What the exercise asks => Print the data again, exactly.

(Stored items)
────

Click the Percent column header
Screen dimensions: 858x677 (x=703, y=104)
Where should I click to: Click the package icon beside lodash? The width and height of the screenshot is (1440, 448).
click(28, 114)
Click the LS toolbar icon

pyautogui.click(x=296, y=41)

────

Answer =>
Click the Percent column header
Screen dimensions: 858x677 (x=703, y=104)
Where should I click to: Click the package icon beside lodash? The width and height of the screenshot is (1440, 448).
click(28, 114)
Click the LS toolbar icon

pyautogui.click(x=296, y=41)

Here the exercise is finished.